Fifty years after Selma, battered and weary, we're still marching. Wrapped in new branded leathers, the calluses are still fresh for some, but old and thickened for others. New members have joined with unfettered vigor, but the race to unqualified freedom has proven to be more marathon than sprint. The Wall has claimed its share of casualties, though, however distant, the goal remains within our sight. Our astigmatic lenses of uncommon fortune mislead us to believe we are closer, while enticing others to accept an unnumbered place in the race that is just "good enough."
Have we made progress? Yes. The evidence of a man that looks like me, with the label of Commander-in-Chief, stands firmly as testimony to a nation where a man that once looked like he could be but a slave. However, if I were to suggest such advancement to a mother of a slain black youth, whose life was taken without consequence by the hands of blue-coated militiamen, they'd rebuke me and demand my own atonement for making such claims.

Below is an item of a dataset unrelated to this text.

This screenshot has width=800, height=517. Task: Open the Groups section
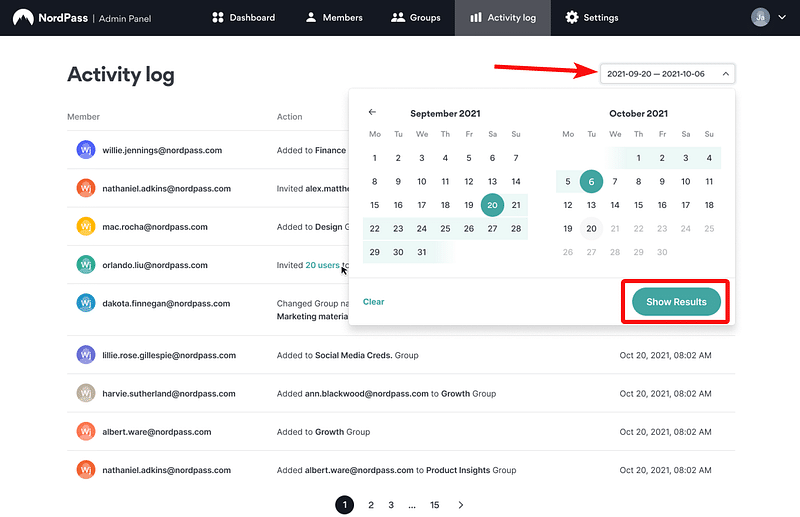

The measurement of progress is relative to one's expectations. Where some believe they can see the mountaintop from their homes in the valley, others trail the back of the line on new era plantations where they fill growing pipelines to prison. From behind similar bars of a Birmingham cell, where Martin constructed the letters of condemnation that still ring true to the apathetic ear, grows despair often eclipsing the light of the Dreamer's tomorrow. Some may measure progress in feet while others do so in inches, but what we know and can unequivocally agree on, is that the 54-mile stretch of land from Selma to Montgomery is but a waypoint, a feeder into a much longer journey measured in sweat.
We have overcome enough that where our laws once failed to keep our nation segregated, we now choose to exalt divisive ideologies that keep us separate. Partisan politics, poll taxes designed to restrict the vote, and pandering to fear with permeative tropes that elicit images of "other" detract from the work of building a unified nation. Indivisibility has been the transient specter in our realities, appearing more often in our national tragedies rather than our daily lives, where egocentric disinterest or blissful insouciance takes root.

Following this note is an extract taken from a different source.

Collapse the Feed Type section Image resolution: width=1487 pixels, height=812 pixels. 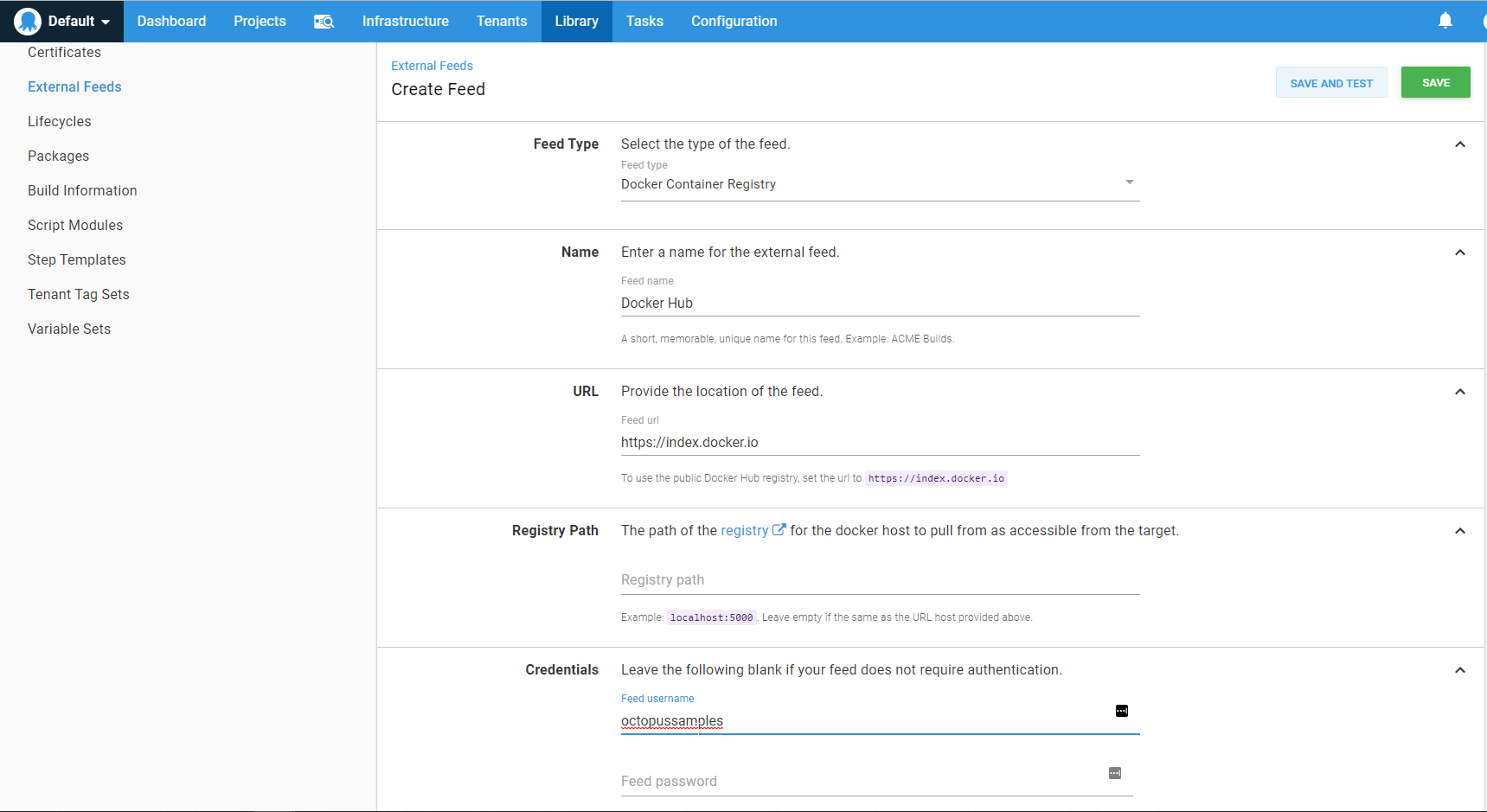(x=1459, y=144)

Selma was about the right to vote, the right to be heard in the decision-making process that would steer one of the most powerful nations in the world. It was a march to reclaim the remaining two-fifths of the silenced voices that were lost through the Middle Passage and a march to unquiet the whispers of muffled cries under the hanging tree. It was the "cashing in" on Lincoln's promise; it was an exercise to regain what was suppressed from a ratified amendment, and the balancing of an equation to a grand compromise that many believe should never have been struck.
Perhaps too wearied, many of us have forgotten the price of Selma and fail in the struggle against lethargy and indifference. Old spirituals and anthems of yesterday's movement that were once chanted in solidarity down the stretches of a roadside that unified the faithful, the godless, and the countless unlabeled allies, have given way to hashtags that scream "I still matter" — because we still need to convince some that "we still matter." The equally painful reciprocating indictment that comes with that message is that not only do some feel as if they need to convince others that they matter, but they already feel as if they do not. Our nation has failed them.

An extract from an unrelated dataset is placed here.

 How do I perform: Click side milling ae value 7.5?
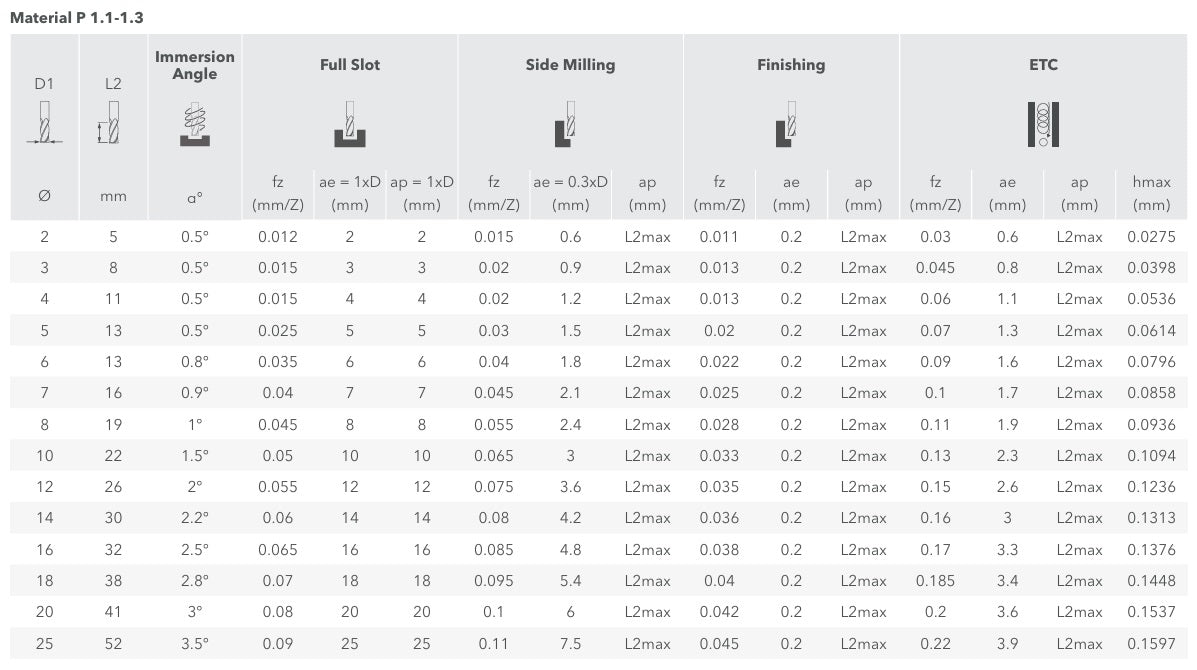(x=570, y=643)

To be heard, to be seen, to exist — and to matter equally — is the need. Yes, we must take our messages to the streets in multi-colored masses when our human sensibilities are most egregiously assailed, but many of us are too afraid or, worse, have become pacified with the riches granted by the Wall of "good enough" progress garnered through luck, individual hard work, or as some believe, divine intervention.
Fifty years later, we have overcome many of the legal hurdles that stopped our progress, yet equal opportunity in employment, housing, and education remains elusive. The momentum of our marches has slowed, but the passion for the justice it represents has not. I hear it in the sermons, the protests, and the movements, so there is cause for cautious optimism, though I too must learn to push past my own Wall of cynical restraint. I want to cry freedom running freely, vaulting from rooftops shouting "we have overcome" and yet, I fear that despite our leaps we are bounded by the reality that it has only been fifty years and many of us are still learning the power of our choices.
Humanists, religious persons, and our growing unaffiliated — anyone who believes in the equality of all — must continue to rise and confront the biases and stereotypes that plague our discourse on race. Understanding that one's privilege exists in various forms goes a long way in understanding why even after fifty years we have not seen judicial or economic symmetry. Change begins with the one in the mirror, so why do so many shy away from it? Nonetheless, our fight has expanded, finding intersections at race, gender, and identification. For the further advancement of all, the Golden Rule must trump the rhetorical dogmatic baton of superiority, and we must reject the incongruity of systems that continue, regardless of how far we have come, to anchor us to the remnants of societal shackles. When our lack of endurance to push past the Wall sets in, we must ask ourselves to give more. We must believe that we can. We can overcome, especially if we remember to participate in the unending conversation that is our nation's dream.